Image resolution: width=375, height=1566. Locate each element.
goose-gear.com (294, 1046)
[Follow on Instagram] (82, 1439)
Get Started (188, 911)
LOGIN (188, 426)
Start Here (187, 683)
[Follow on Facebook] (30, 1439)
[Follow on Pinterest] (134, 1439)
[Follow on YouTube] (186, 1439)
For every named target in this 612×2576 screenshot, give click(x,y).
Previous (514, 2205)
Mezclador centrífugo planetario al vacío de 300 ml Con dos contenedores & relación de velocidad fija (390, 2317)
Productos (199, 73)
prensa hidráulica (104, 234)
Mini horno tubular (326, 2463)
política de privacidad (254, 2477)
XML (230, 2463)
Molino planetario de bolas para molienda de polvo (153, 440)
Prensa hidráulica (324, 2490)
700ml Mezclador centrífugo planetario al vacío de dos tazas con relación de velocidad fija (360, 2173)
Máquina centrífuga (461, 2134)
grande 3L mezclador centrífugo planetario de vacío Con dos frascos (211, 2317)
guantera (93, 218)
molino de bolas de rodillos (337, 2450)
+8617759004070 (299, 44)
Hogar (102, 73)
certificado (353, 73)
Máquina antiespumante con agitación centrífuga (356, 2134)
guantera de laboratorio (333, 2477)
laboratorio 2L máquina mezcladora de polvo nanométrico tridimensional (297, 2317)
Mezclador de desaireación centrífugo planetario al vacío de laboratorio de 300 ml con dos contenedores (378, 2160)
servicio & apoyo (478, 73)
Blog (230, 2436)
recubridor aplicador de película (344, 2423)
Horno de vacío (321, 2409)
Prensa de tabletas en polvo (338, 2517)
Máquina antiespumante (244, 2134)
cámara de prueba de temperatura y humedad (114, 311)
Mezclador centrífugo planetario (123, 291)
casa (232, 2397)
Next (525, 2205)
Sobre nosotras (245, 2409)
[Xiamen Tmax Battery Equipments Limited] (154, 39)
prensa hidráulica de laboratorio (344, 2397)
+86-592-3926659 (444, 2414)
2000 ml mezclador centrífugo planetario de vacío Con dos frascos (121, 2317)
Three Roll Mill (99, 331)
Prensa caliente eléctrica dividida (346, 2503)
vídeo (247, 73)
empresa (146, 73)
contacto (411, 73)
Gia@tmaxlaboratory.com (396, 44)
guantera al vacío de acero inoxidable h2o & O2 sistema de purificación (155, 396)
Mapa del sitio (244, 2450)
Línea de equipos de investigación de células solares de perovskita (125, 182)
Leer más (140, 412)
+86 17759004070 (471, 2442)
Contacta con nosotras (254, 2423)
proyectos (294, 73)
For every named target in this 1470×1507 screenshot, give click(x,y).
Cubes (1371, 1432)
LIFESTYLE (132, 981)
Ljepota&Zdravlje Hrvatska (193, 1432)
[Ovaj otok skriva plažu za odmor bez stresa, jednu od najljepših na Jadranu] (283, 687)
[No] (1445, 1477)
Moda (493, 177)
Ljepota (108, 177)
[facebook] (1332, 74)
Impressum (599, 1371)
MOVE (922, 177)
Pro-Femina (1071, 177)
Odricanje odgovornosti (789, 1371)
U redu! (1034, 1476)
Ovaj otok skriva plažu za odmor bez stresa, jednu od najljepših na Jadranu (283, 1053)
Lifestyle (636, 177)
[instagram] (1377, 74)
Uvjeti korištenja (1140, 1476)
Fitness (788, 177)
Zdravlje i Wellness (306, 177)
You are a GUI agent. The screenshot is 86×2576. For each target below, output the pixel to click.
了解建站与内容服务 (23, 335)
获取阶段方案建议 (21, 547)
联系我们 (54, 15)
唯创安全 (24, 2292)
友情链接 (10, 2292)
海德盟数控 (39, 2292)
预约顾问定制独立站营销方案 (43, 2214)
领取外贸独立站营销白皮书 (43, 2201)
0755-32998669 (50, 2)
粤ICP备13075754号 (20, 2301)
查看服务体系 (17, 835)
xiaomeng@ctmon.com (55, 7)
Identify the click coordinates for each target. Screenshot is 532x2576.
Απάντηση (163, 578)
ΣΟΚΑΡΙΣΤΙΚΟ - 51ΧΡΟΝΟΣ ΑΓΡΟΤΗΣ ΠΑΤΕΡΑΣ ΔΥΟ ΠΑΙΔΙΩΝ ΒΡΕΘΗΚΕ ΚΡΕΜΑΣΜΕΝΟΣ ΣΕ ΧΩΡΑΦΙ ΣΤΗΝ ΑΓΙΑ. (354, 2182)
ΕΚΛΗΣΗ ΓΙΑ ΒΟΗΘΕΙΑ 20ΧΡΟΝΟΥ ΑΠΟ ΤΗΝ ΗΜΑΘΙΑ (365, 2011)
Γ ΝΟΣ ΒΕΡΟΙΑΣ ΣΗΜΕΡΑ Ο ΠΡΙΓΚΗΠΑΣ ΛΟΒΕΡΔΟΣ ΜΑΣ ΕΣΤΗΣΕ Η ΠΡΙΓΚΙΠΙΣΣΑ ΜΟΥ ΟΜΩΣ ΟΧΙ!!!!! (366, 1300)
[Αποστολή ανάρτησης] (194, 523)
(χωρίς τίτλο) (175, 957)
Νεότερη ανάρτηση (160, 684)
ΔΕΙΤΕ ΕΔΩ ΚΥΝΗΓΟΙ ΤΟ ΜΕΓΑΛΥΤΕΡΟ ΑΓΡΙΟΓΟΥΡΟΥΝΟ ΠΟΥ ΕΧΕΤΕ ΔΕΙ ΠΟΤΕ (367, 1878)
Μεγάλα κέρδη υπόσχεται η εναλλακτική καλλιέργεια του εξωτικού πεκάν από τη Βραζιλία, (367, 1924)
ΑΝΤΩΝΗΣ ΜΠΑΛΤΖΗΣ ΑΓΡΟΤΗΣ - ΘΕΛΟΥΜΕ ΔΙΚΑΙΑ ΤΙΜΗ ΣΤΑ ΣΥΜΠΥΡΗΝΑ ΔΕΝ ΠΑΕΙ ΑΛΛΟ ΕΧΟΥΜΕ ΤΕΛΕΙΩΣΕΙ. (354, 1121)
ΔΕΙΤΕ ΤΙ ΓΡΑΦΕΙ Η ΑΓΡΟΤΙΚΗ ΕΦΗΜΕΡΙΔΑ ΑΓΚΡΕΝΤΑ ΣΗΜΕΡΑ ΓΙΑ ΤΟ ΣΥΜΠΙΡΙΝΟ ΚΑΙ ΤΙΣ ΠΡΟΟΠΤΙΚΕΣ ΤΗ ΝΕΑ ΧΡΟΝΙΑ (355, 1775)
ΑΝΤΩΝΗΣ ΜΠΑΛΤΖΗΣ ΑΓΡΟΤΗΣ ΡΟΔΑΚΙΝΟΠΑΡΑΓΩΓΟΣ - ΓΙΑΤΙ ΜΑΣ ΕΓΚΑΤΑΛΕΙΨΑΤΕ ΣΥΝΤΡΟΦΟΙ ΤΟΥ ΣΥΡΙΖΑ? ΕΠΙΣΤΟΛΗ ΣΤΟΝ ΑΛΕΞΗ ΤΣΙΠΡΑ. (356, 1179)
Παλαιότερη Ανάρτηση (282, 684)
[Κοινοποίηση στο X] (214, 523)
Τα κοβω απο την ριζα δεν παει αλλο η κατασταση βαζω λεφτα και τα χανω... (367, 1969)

^^^^

[Required task]:
Scale the listing starting at the line that contains "Uvjeti korištenja (1140, 1476)" and ending at the line that contains "0755-32998669 (50, 2)", both included: rewrite every line in that span, request line too, leaving each request as is. Multiply each coordinate in the answers by 2.2 and round to whole numbers, with halves rounded up.

[Complete response]:
Uvjeti korištenja (2508, 3247)
Fitness (1734, 389)
Zdravlje i Wellness (673, 389)
You are a GUI agent. The screenshot is 86×2576. For each target below, output the pixel to click.
了解建站与内容服务 (51, 737)
获取阶段方案建议 (46, 1203)
联系我们 (119, 33)
唯创安全 (53, 5042)
友情链接 (22, 5042)
海德盟数控 (86, 5042)
预约顾问定制独立站营销方案 (95, 4871)
领取外贸独立站营销白皮书 (95, 4842)
0755-32998669 (110, 4)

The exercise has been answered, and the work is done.